(DATA FOR ANALYSIS begins)

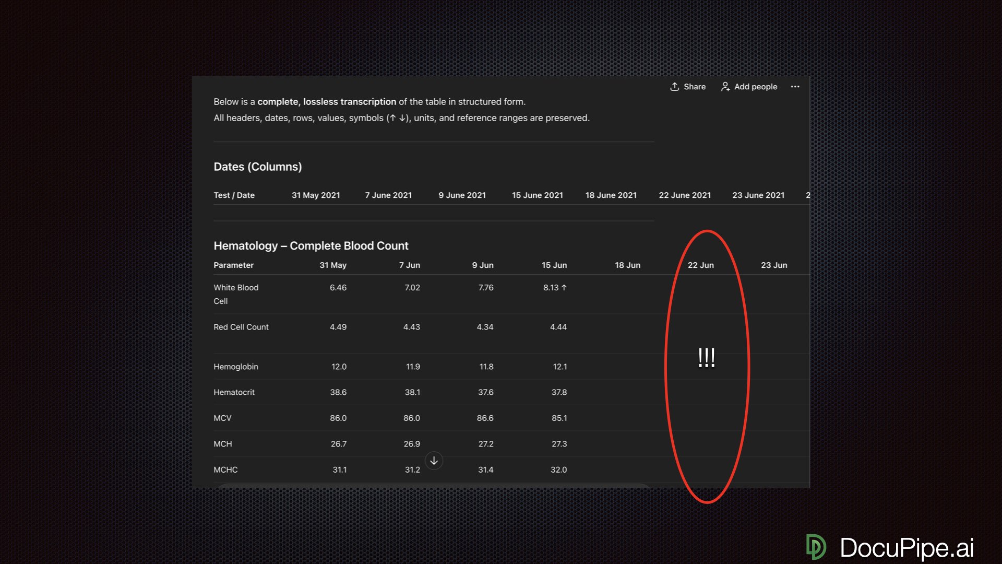Open the three-dots more options menu
1002x564 pixels.
coord(795,87)
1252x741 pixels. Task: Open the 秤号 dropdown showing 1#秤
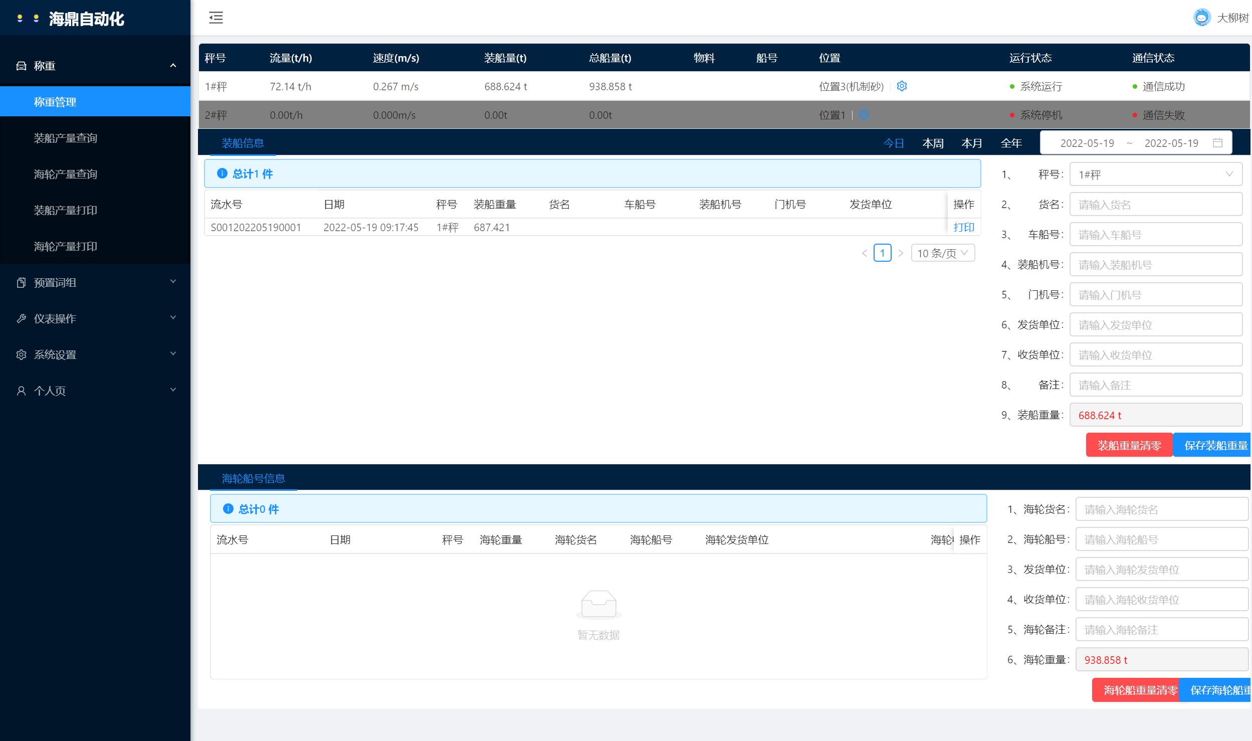coord(1155,174)
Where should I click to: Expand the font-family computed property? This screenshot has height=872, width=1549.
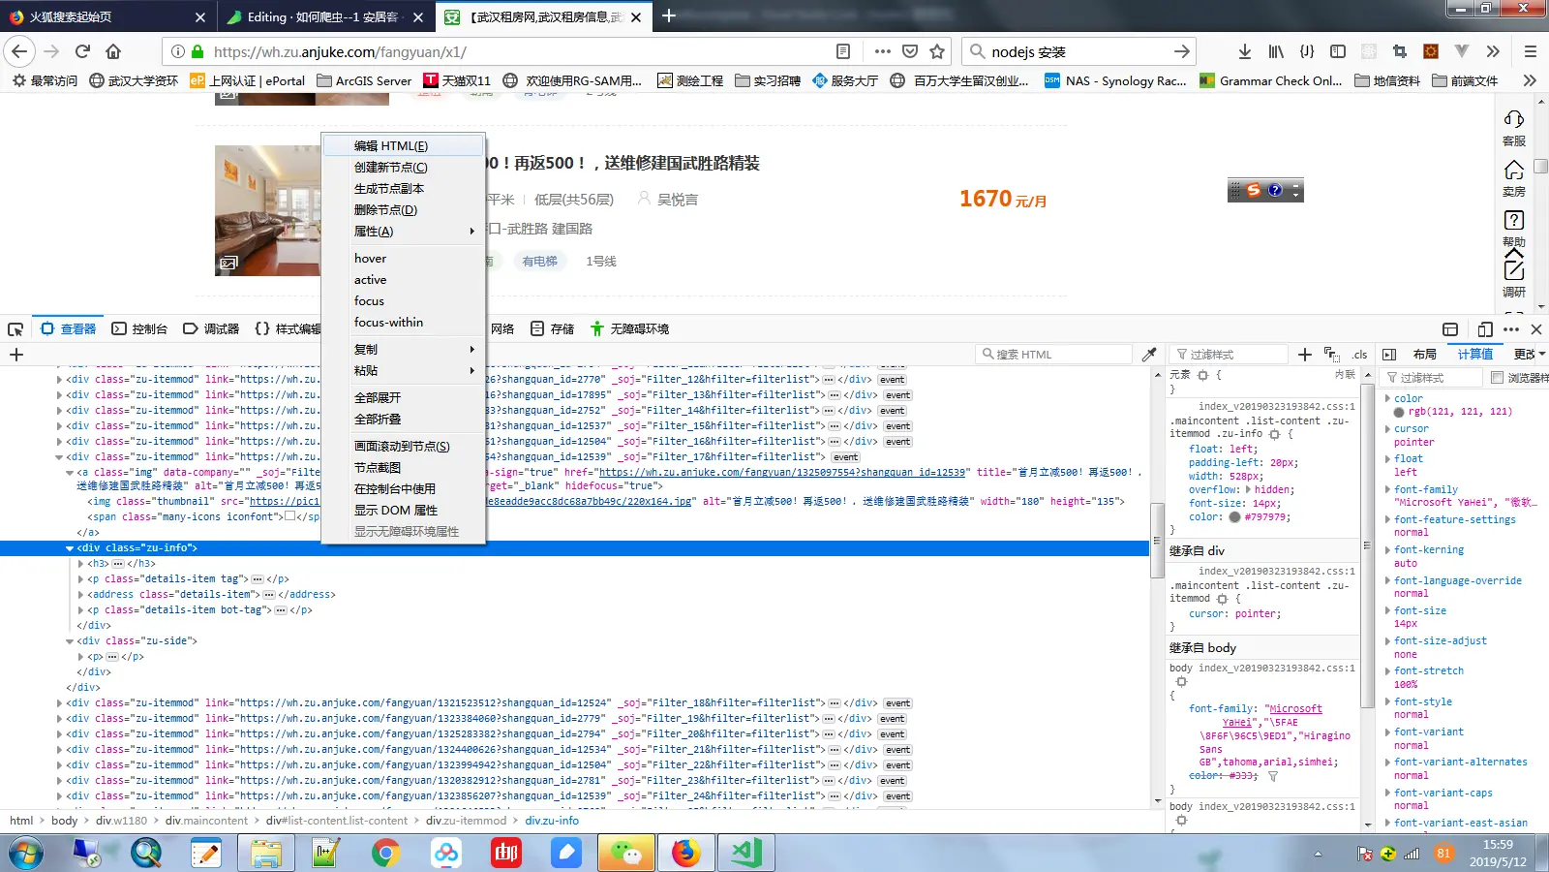coord(1387,489)
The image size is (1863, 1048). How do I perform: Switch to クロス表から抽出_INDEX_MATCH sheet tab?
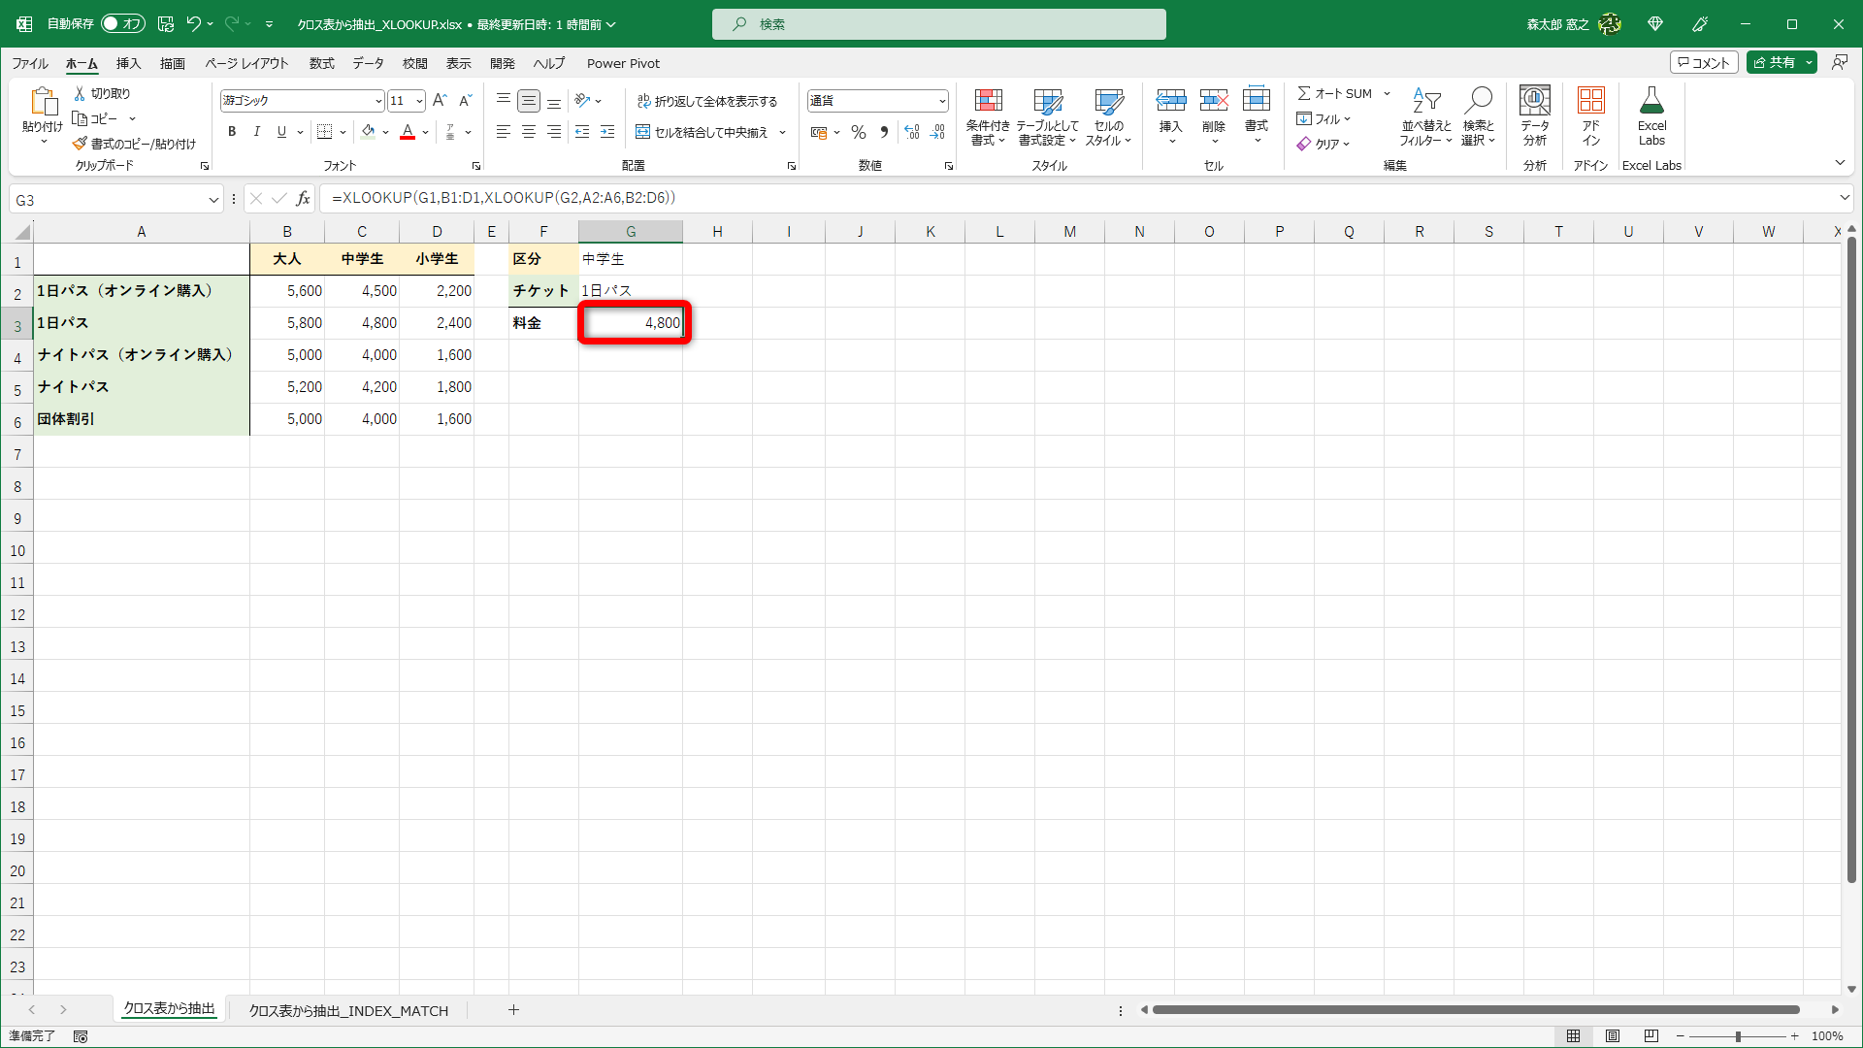348,1010
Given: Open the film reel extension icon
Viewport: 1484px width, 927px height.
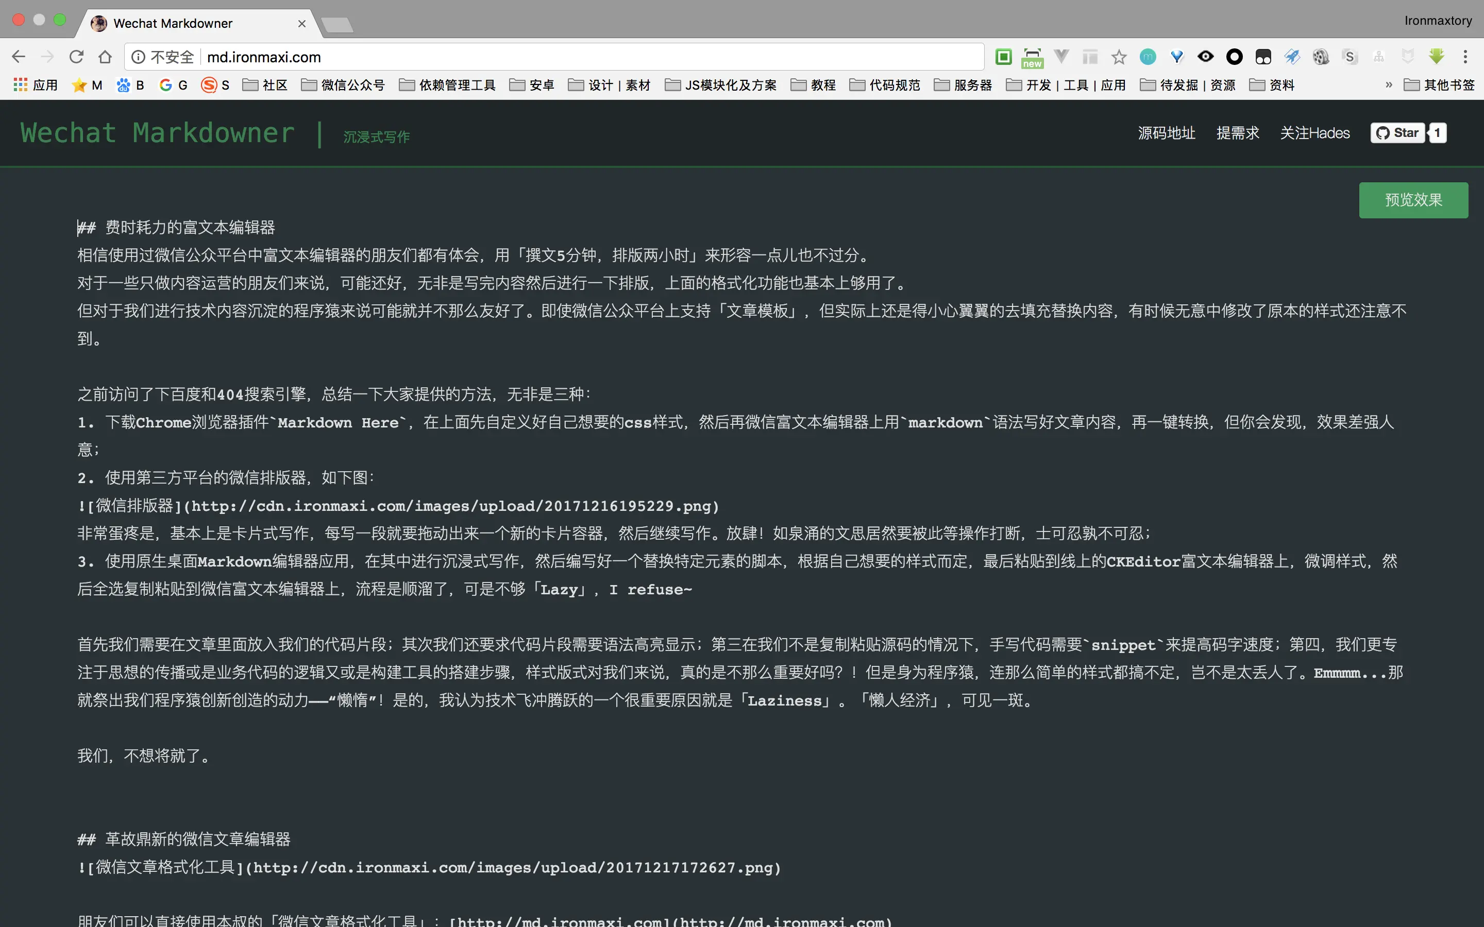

(DATA FOR ANALYSIS ends)

▸ EXERCISE DETAILS
Starting with the line that contains "Given: Open the film reel extension icon", copy every line word for word through the end of the listing above, but leave out the pictures.

▸ EXERCISE OUTPUT
Given: Open the film reel extension icon
Viewport: 1484px width, 927px height.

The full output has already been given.